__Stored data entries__
+ + + + + + +

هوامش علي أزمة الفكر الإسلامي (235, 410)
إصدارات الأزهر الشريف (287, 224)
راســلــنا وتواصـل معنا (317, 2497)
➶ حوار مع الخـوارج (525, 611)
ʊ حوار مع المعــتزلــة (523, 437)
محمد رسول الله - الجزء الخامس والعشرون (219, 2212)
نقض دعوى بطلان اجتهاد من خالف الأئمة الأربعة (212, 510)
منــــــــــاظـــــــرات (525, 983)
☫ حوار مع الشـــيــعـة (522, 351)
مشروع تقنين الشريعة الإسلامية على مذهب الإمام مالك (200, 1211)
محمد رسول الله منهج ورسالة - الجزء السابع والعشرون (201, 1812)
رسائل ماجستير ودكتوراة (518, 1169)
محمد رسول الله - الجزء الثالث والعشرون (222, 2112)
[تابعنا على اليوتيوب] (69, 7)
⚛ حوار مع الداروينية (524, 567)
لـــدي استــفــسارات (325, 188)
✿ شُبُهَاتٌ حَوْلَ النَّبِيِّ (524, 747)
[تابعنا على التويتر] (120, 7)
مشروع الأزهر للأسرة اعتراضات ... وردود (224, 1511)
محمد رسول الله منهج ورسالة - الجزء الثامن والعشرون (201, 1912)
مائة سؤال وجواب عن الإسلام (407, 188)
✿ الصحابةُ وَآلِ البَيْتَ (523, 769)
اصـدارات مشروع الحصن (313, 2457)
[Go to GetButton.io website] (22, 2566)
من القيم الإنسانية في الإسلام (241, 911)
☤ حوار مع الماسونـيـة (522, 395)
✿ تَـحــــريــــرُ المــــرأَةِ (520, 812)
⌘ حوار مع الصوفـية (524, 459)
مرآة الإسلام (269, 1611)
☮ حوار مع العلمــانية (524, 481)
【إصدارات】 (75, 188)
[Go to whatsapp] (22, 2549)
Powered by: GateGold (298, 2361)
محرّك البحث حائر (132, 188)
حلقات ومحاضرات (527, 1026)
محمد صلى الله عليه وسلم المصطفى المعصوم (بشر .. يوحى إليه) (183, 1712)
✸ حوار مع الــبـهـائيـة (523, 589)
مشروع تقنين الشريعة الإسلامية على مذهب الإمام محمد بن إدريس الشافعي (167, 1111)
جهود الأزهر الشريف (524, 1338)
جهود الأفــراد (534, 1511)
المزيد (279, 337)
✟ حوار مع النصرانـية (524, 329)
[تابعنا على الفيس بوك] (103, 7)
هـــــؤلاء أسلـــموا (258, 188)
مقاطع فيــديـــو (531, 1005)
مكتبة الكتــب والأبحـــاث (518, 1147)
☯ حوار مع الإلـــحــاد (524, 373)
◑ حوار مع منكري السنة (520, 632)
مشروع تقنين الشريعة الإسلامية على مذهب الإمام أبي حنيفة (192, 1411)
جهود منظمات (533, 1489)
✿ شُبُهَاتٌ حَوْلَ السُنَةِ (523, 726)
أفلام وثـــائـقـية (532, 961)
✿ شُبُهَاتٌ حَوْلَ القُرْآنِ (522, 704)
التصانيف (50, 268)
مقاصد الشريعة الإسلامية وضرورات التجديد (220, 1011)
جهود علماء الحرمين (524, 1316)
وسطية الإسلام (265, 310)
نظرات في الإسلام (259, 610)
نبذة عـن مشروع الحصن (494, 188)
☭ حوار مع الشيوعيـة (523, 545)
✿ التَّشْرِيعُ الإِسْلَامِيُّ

+ + + + + + +

__Exercise aim__
Reproduce the entries exactly. Every word has to stay the same.

__Result of the task__
هوامش علي أزمة الفكر الإسلامي (235, 410)
إصدارات الأزهر الشريف (287, 224)
راســلــنا وتواصـل معنا (317, 2497)
➶ حوار مع الخـوارج (525, 611)
ʊ حوار مع المعــتزلــة (523, 437)
محمد رسول الله - الجزء الخامس والعشرون (219, 2212)
نقض دعوى بطلان اجتهاد من خالف الأئمة الأربعة (212, 510)
منــــــــــاظـــــــرات (525, 983)
☫ حوار مع الشـــيــعـة (522, 351)
مشروع تقنين الشريعة الإسلامية على مذهب الإمام مالك (200, 1211)
محمد رسول الله منهج ورسالة - الجزء السابع والعشرون (201, 1812)
رسائل ماجستير ودكتوراة (518, 1169)
محمد رسول الله - الجزء الثالث والعشرون (222, 2112)
[تابعنا على اليوتيوب] (69, 7)
⚛ حوار مع الداروينية (524, 567)
لـــدي استــفــسارات (325, 188)
✿ شُبُهَاتٌ حَوْلَ النَّبِيِّ (524, 747)
[تابعنا على التويتر] (120, 7)
مشروع الأزهر للأسرة اعتراضات ... وردود (224, 1511)
محمد رسول الله منهج ورسالة - الجزء الثامن والعشرون (201, 1912)
مائة سؤال وجواب عن الإسلام (407, 188)
✿ الصحابةُ وَآلِ البَيْتَ (523, 769)
اصـدارات مشروع الحصن (313, 2457)
[Go to GetButton.io website] (22, 2566)
من القيم الإنسانية في الإسلام (241, 911)
☤ حوار مع الماسونـيـة (522, 395)
✿ تَـحــــريــــرُ المــــرأَةِ (520, 812)
⌘ حوار مع الصوفـية (524, 459)
مرآة الإسلام (269, 1611)
☮ حوار مع العلمــانية (524, 481)
【إصدارات】 (75, 188)
[Go to whatsapp] (22, 2549)
Powered by: GateGold (298, 2361)
محرّك البحث حائر (132, 188)
حلقات ومحاضرات (527, 1026)
محمد صلى الله عليه وسلم المصطفى المعصوم (بشر .. يوحى إليه) (183, 1712)
✸ حوار مع الــبـهـائيـة (523, 589)
مشروع تقنين الشريعة الإسلامية على مذهب الإمام محمد بن إدريس الشافعي (167, 1111)
جهود الأزهر الشريف (524, 1338)
جهود الأفــراد (534, 1511)
المزيد (279, 337)
✟ حوار مع النصرانـية (524, 329)
[تابعنا على الفيس بوك] (103, 7)
هـــــؤلاء أسلـــموا (258, 188)
مقاطع فيــديـــو (531, 1005)
مكتبة الكتــب والأبحـــاث (518, 1147)
☯ حوار مع الإلـــحــاد (524, 373)
◑ حوار مع منكري السنة (520, 632)
مشروع تقنين الشريعة الإسلامية على مذهب الإمام أبي حنيفة (192, 1411)
جهود منظمات (533, 1489)
✿ شُبُهَاتٌ حَوْلَ السُنَةِ (523, 726)
أفلام وثـــائـقـية (532, 961)
✿ شُبُهَاتٌ حَوْلَ القُرْآنِ (522, 704)
التصانيف (50, 268)
مقاصد الشريعة الإسلامية وضرورات التجديد (220, 1011)
جهود علماء الحرمين (524, 1316)
وسطية الإسلام (265, 310)
نظرات في الإسلام (259, 610)
نبذة عـن مشروع الحصن (494, 188)
☭ حوار مع الشيوعيـة (523, 545)
✿ التَّشْرِيعُ الإِسْلَامِيُّ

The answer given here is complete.